## Record excerpts
^^^^
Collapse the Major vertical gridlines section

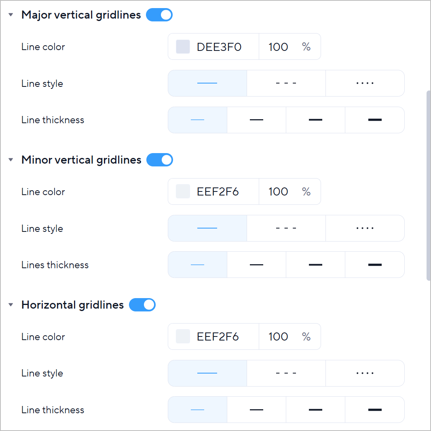point(11,15)
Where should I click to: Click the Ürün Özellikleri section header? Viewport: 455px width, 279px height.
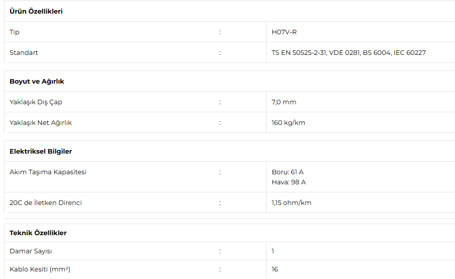(x=36, y=12)
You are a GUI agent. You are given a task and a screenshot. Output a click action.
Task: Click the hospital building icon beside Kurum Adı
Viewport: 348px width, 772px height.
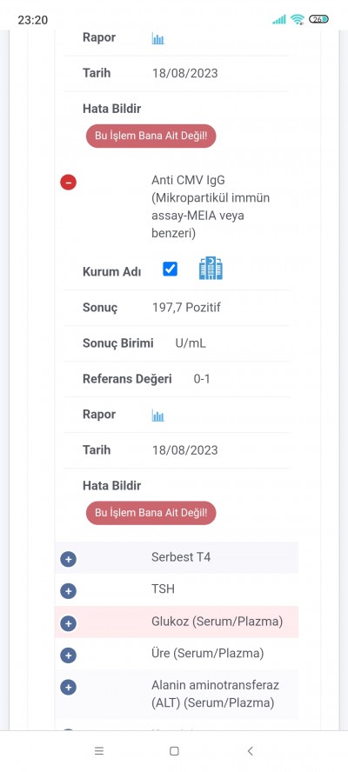211,269
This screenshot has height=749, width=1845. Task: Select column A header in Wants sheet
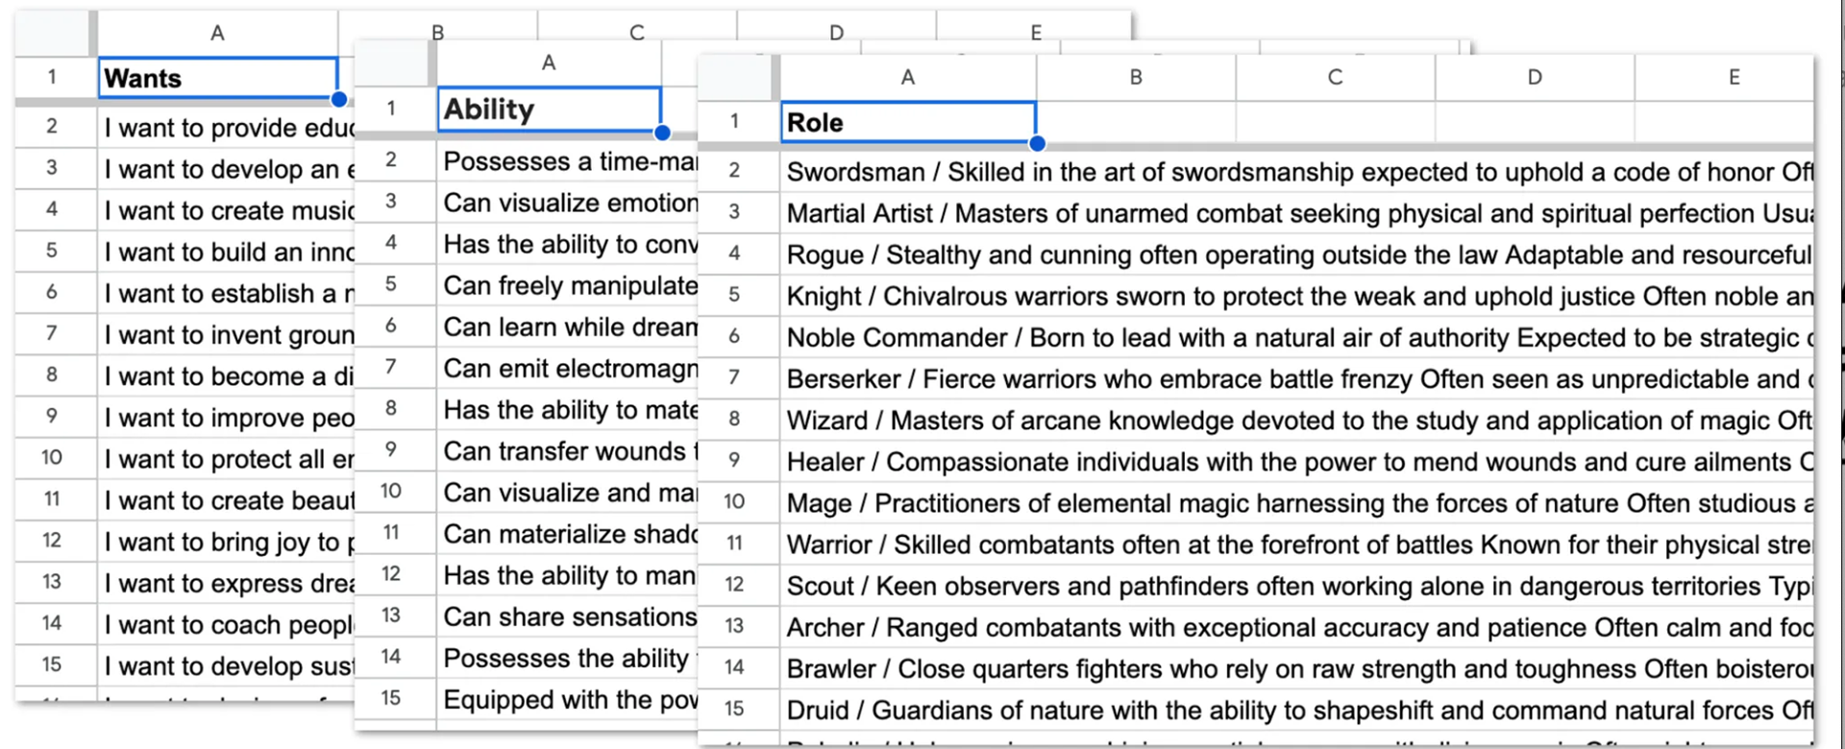click(218, 33)
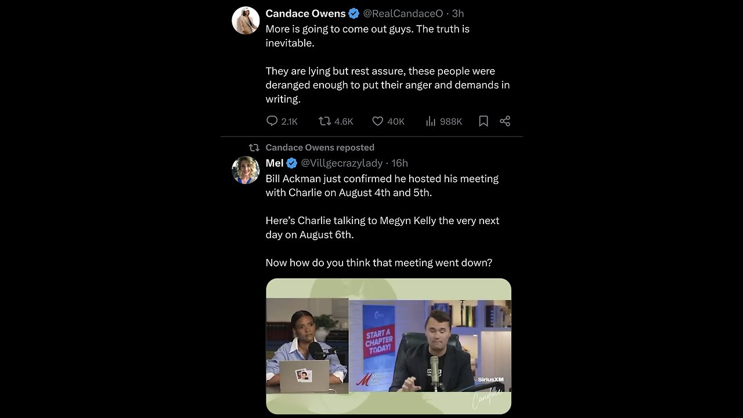Bookmark Candace Owens' tweet

pos(484,121)
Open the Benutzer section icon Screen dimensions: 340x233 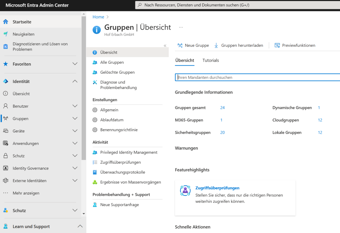(6, 106)
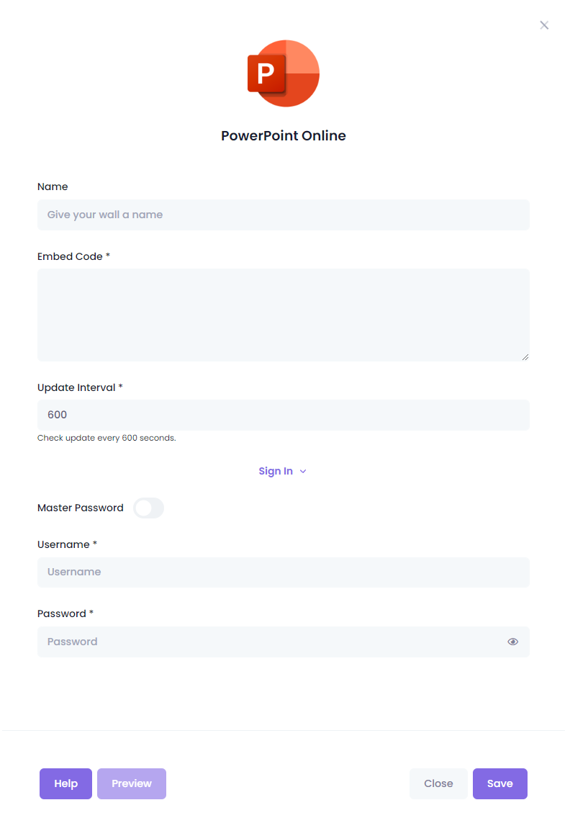The height and width of the screenshot is (836, 570).
Task: Close the dialog with the X icon
Action: 544,25
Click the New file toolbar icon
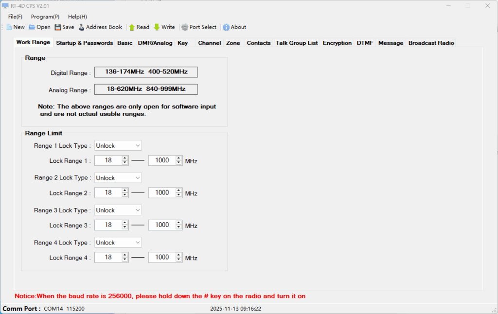This screenshot has width=498, height=314. [x=9, y=27]
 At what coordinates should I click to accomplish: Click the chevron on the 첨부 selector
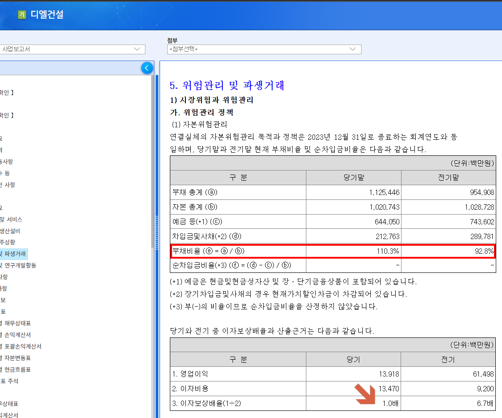(353, 49)
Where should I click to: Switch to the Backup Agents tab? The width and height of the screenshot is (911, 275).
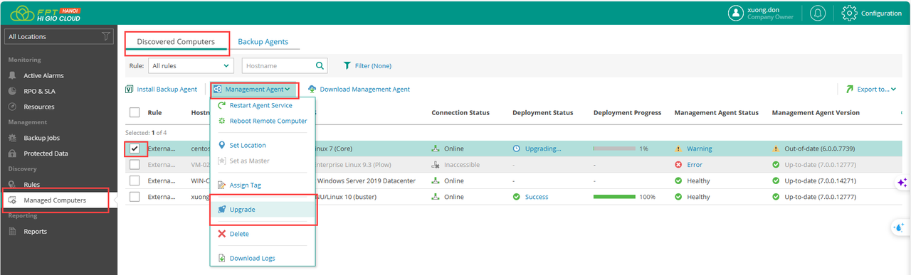click(x=263, y=42)
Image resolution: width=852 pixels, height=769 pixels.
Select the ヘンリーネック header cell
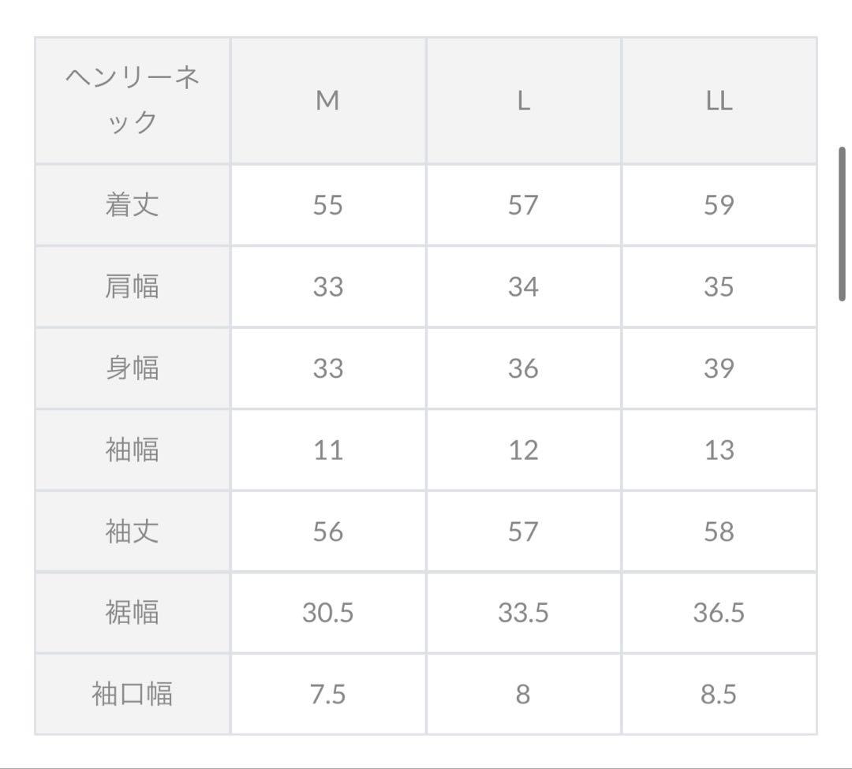(133, 101)
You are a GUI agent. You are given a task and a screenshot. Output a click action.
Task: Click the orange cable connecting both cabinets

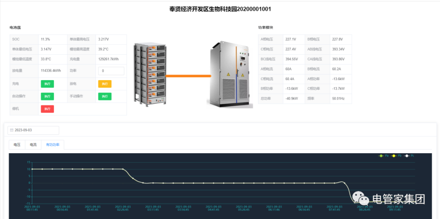pyautogui.click(x=187, y=76)
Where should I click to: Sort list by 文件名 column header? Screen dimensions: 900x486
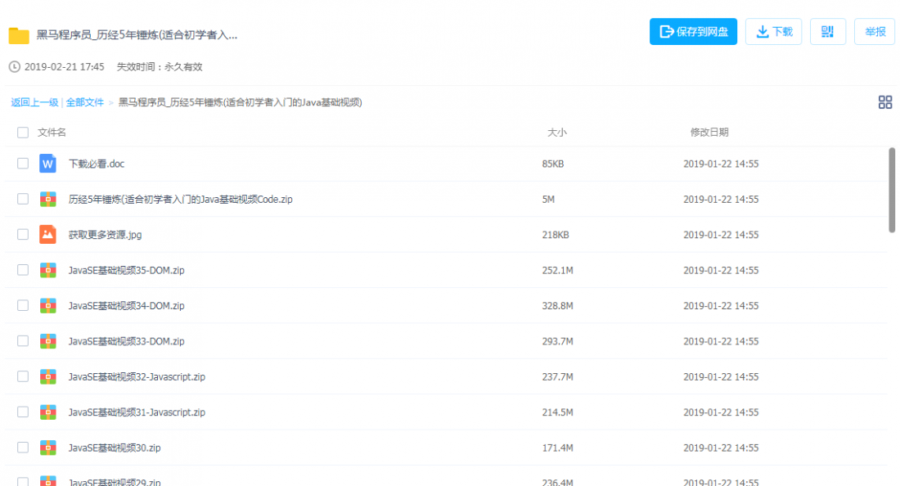click(x=52, y=133)
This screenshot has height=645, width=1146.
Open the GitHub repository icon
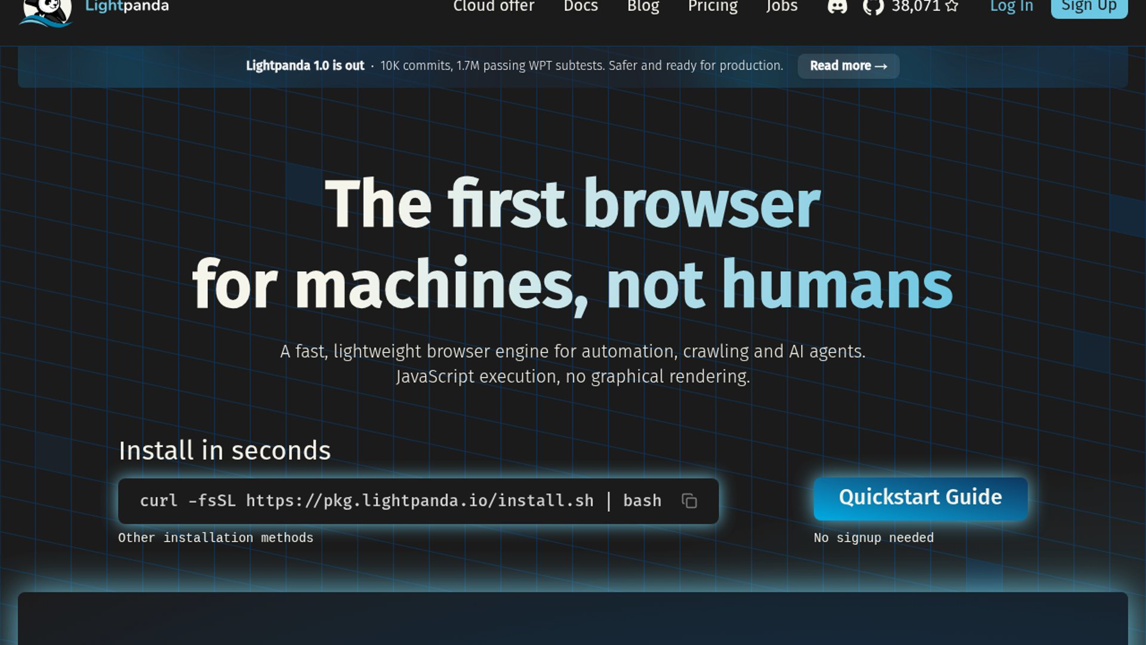(873, 7)
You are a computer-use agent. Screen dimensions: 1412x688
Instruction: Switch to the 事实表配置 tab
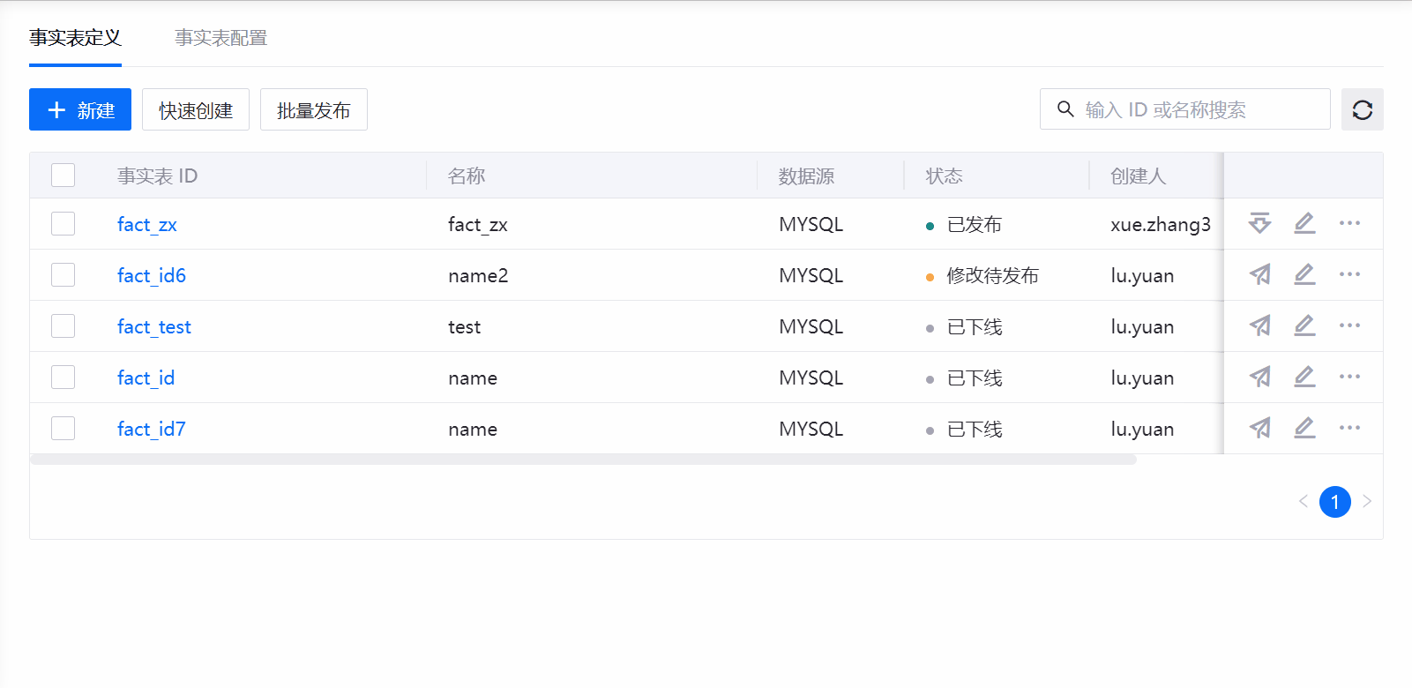(x=220, y=38)
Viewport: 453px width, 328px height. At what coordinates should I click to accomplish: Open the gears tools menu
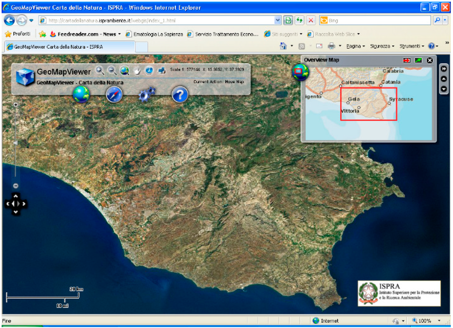(x=147, y=94)
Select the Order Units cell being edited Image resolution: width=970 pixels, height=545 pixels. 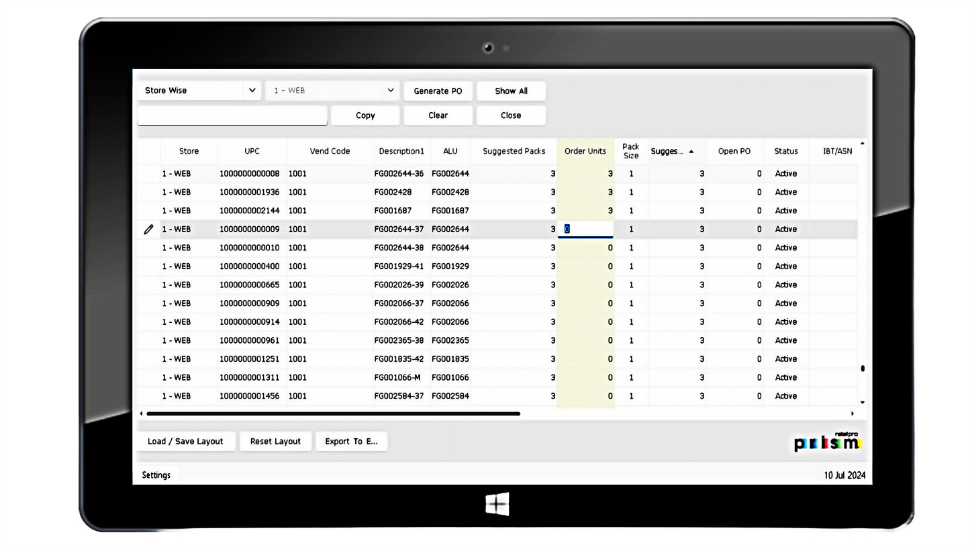click(585, 230)
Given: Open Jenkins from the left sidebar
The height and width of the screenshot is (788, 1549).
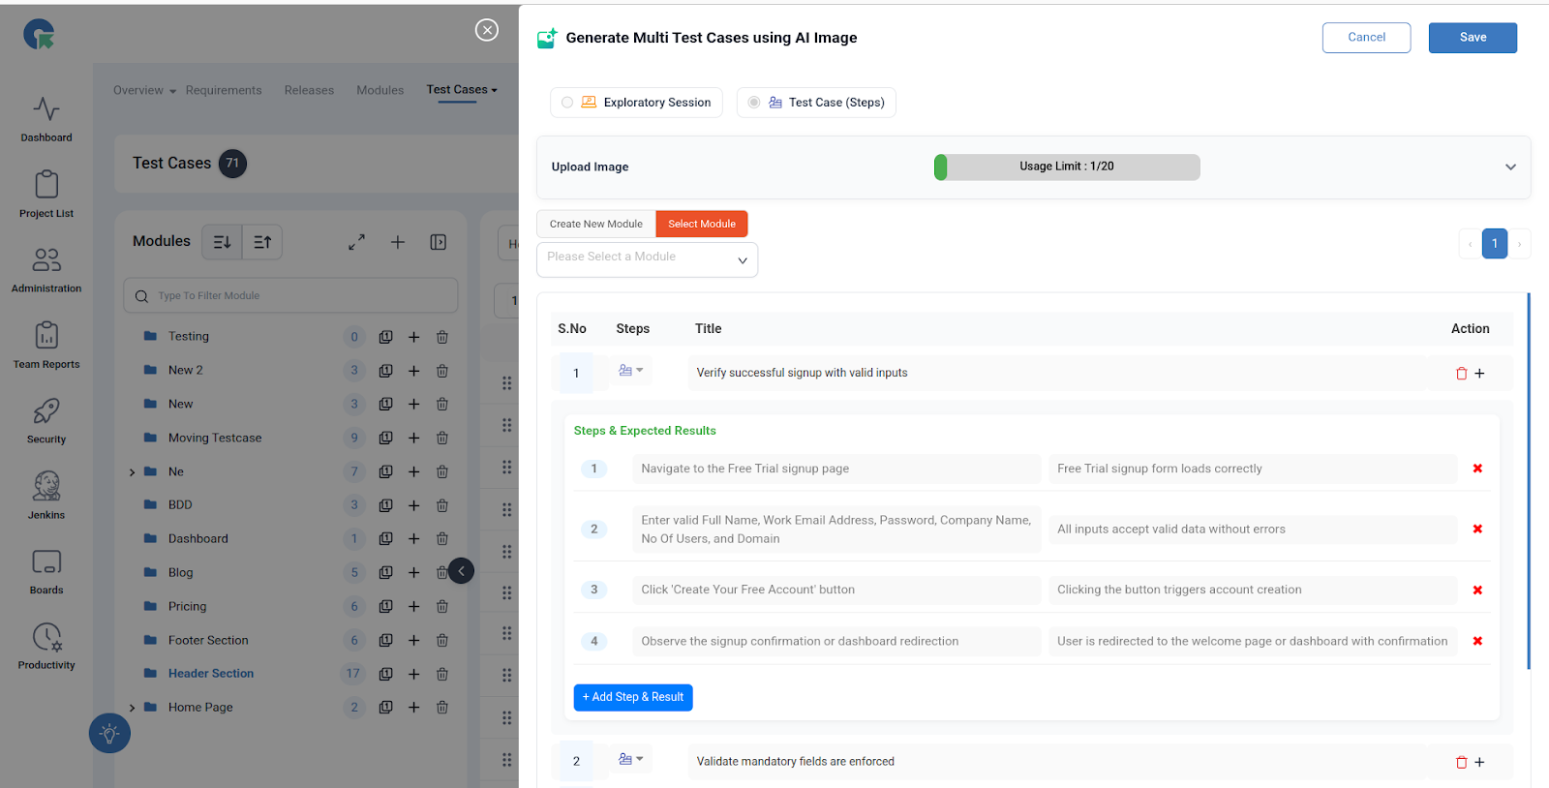Looking at the screenshot, I should click(x=46, y=495).
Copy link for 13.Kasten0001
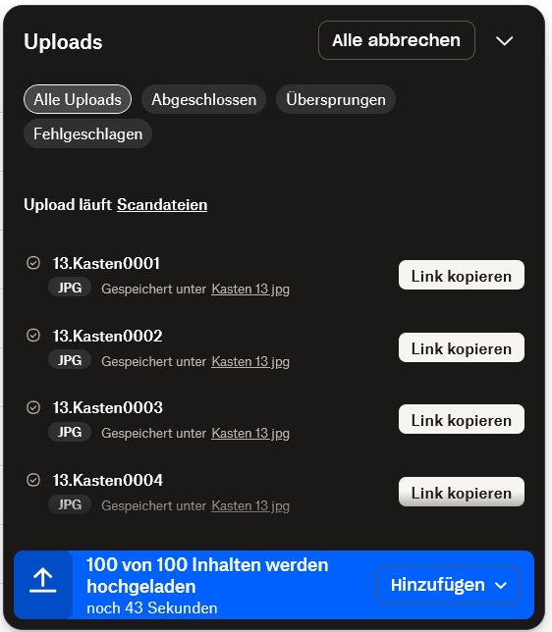This screenshot has width=552, height=632. click(x=462, y=276)
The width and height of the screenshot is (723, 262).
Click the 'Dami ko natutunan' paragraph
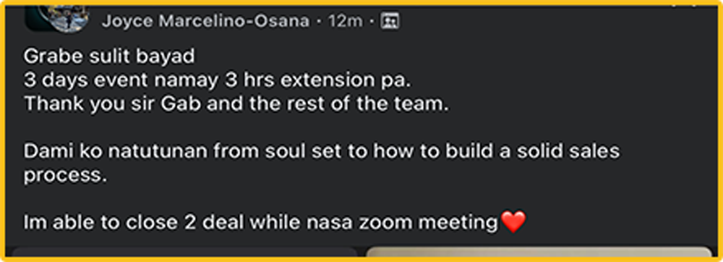tap(322, 164)
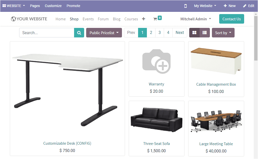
^^^^
## Your instructions
Could you output exactly the lines above, from the line with "Image resolution: width=852" up to and including the line with "You are a computer-use", and nothing else, skipping the pictures?

## Result for this task
Image resolution: width=852 pixels, height=769 pixels.
Select the ヘンリーネック header cell
(133, 101)
You are a GUI agent. You are given a task and a screenshot. Output a click action.
Task: Click the orange cable connecting both cabinets

pyautogui.click(x=187, y=76)
Where should I click to: Sort list by 文件名 column header? Screen dimensions: 900x486
click(x=52, y=133)
This screenshot has height=645, width=1146.
Open the GitHub repository icon
(873, 7)
You are a computer-use agent. Screen dimensions: 1412x688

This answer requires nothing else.